4.1 Apa itu Tanggung Jawab Sosial?
Sebuah organisasi yang bertanggung jawab sosial memandang sesuatu dengan cara yang berbeda.
Hal ini melampaui apa yang wajib untuk dilakukan atau memilih untuk melakukan karena beberapa
kebutuhan sosial yang populer dan melakukan apa yang bisa dilakukan untuk membantu
memperbaiki masyarakat karena itu adalah hal yang benar untuk dilakukan. Kami mendefinisikan
tanggung jawab sosial sebagai tujuan bisnis yang melampaui kewajiban hukum dan ekonomi, untuk
melakukan hal yang benar dan bertindak dengan cara yang baik untuk masyarakat. Definisi kami
mengasumsikan bahwa suatu bisnis sudah mematuhi hukum dan peduli untuk para pemegang
sahamnya, tetapi menambahkan etika untuk melakukan hal-hal yang membuat masyarakat lebih baik
dan tidak melakukan hal-hal yang membuatnya lebih buruk. Sebuah organisasi yang bertanggung
jawab secara sosial melakukan apa yang benar karena merasa memiliki tanggung jawab etika untuk
melakukannya. Misalnya, Electronics Abt di Chicago, Illinois, dapat digambarkan sebagai organisasi
yang bertanggung jawab secara sosial sesuai dengan definisi kita. Sebagai salah satu toko pengecer
elektronik yang terbesar di Amerika Serikat, melonjaknya harga energi dan masalah lingkungan
ditanggapinya dengan lebih sering mematikan lampu dan mengurangi AC dan pemanas. Anggota
keluarga Abt mengatakan, "Tindakan ini tidak hanya tentang biaya, tetapi tentang melakukan hal
yang benar. Kami tidak melakukan segala sesuatu hanya karena uang."

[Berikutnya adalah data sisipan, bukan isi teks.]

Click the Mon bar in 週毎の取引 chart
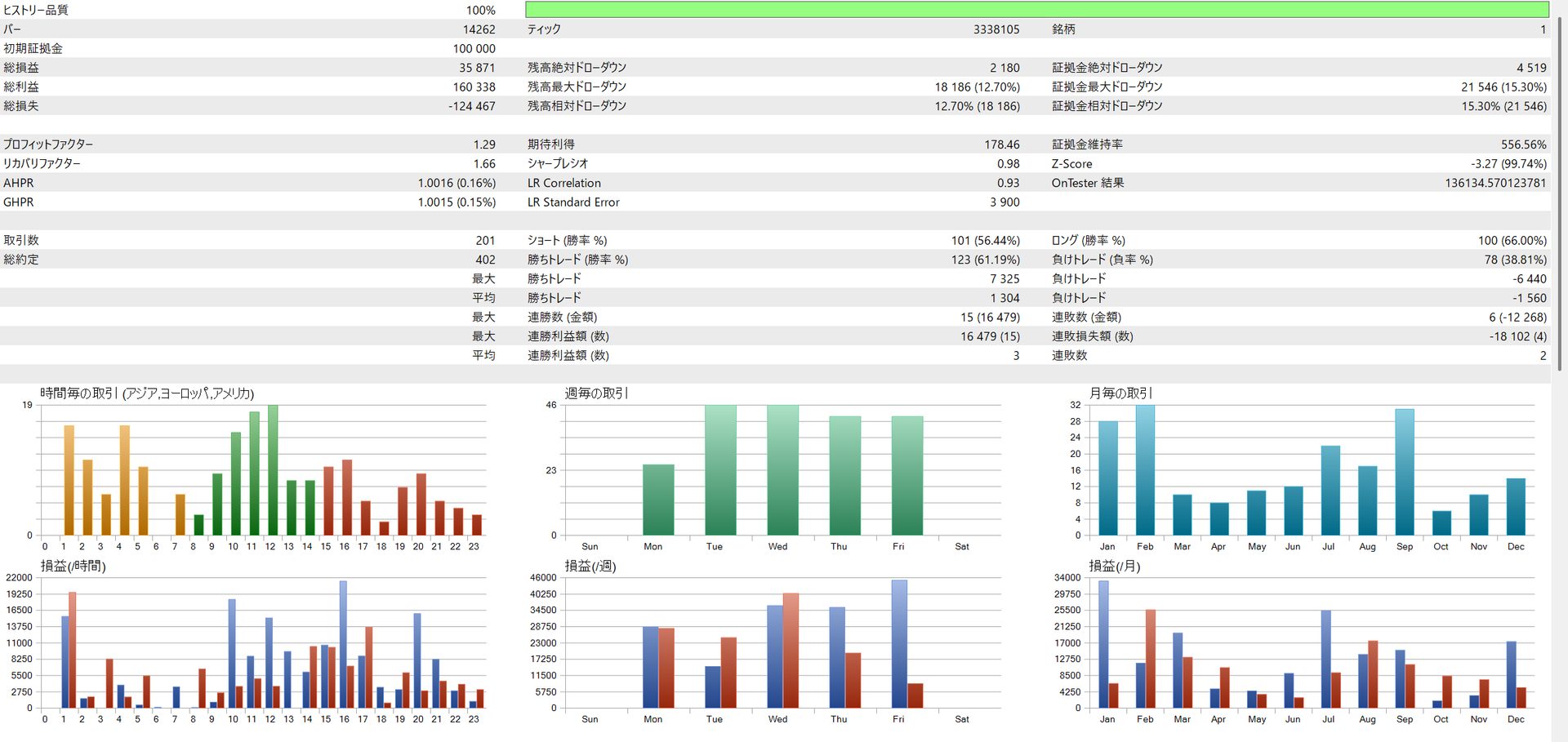 coord(658,500)
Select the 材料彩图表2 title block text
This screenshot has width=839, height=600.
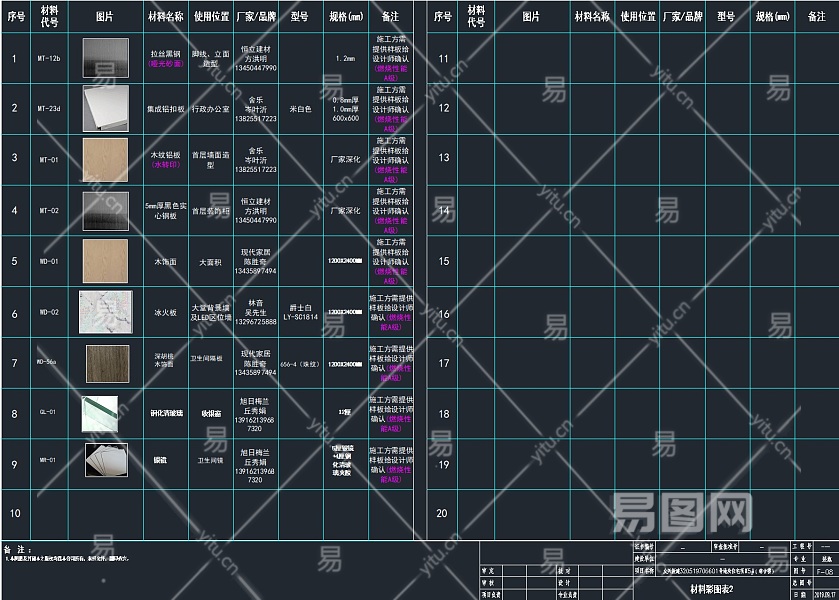point(712,589)
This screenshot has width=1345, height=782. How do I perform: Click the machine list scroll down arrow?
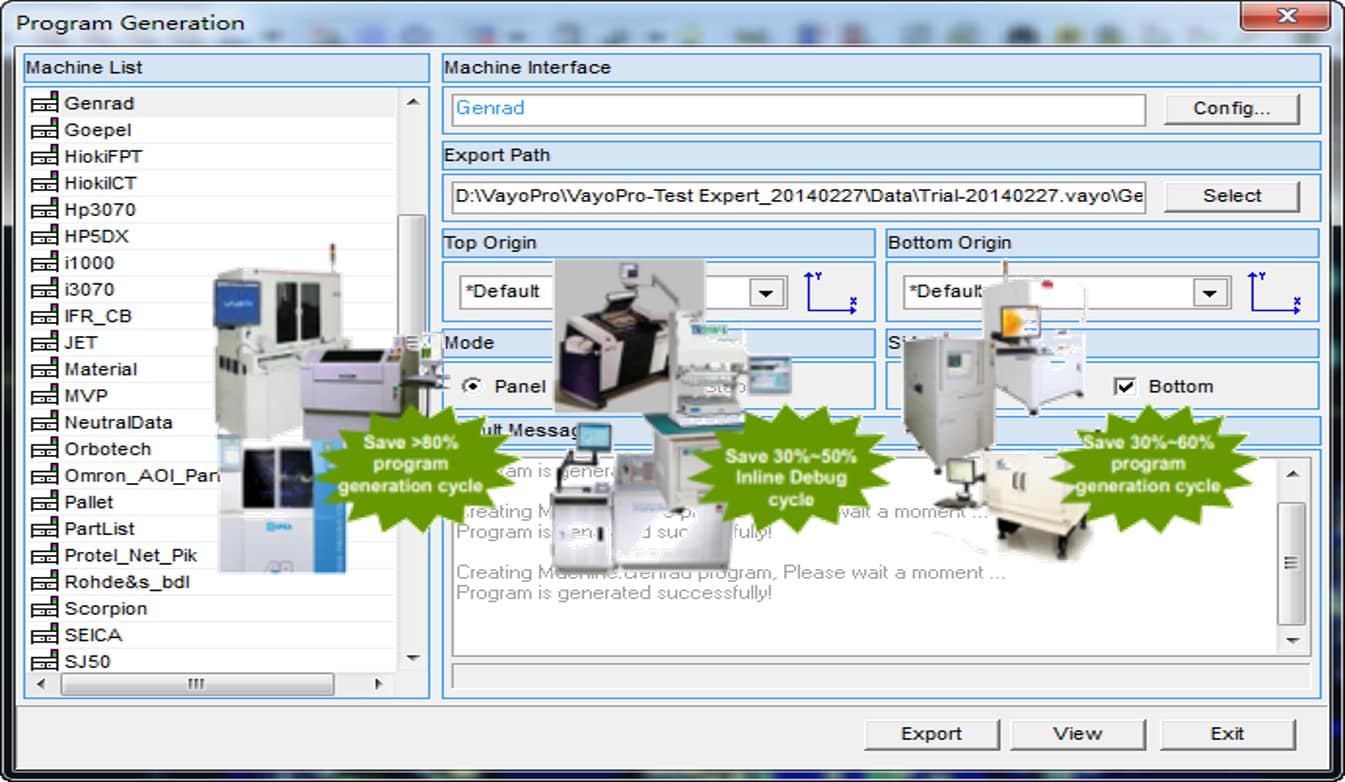click(412, 658)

4.2 Manajemen yang Ramah Lingkungan/Green Management dan Keberlanjutan/Sustainability
Sampai akhir 1960-an, sedikit sekali orang (dan organisasi) yang memperhatikan dampak lingkungan
dari keputusan dan tindakan mereka. Meskipun beberapa kelompok memang peduli dengan
konservasi sumber daya alam, satu-satunya hal yang terlihat dalam upaya untuk menyelamatkan
lingkungan adalah peringatan yang dicetak di mana-mana yang bertuliskan "Tolong Jangan Buang
Sampah Sembarangan." Namun, sejumlah bencana lingkungan membangkitkan semangat
penyelamatan lingkungan baru kepada individu, kelompok dan organisasi. Manajer telah mulai
mempertimbangkan dampak dari aktivitas organisasi terhadap lingkungan alam, yang kita sebut
manajemen yang ramah lingkungan/green management. Apa yang perlu diketahui para manajer
mengenai hal ini?
Pendekatan pertama, pendekatan hukum, adalah hanya melakukan apa yang diperlukan secara
hukum. Dalam pendekatan ini, yang menggambarkan kewajiban sosial, organisasi menunjukkan
kepekaan lingkungan secara kecil. Mereka mematuhi hukum, aturan, dan peraturan tanpa tantangan
hukum.
Dengan semakin sensitifnya sebuah organisasi terhadap isu-isu lingkungan, organisasi tersebut
mungkin mengadopsi pendekatan pasar, dan menanggapi preferensi lingkungan dari pelanggan.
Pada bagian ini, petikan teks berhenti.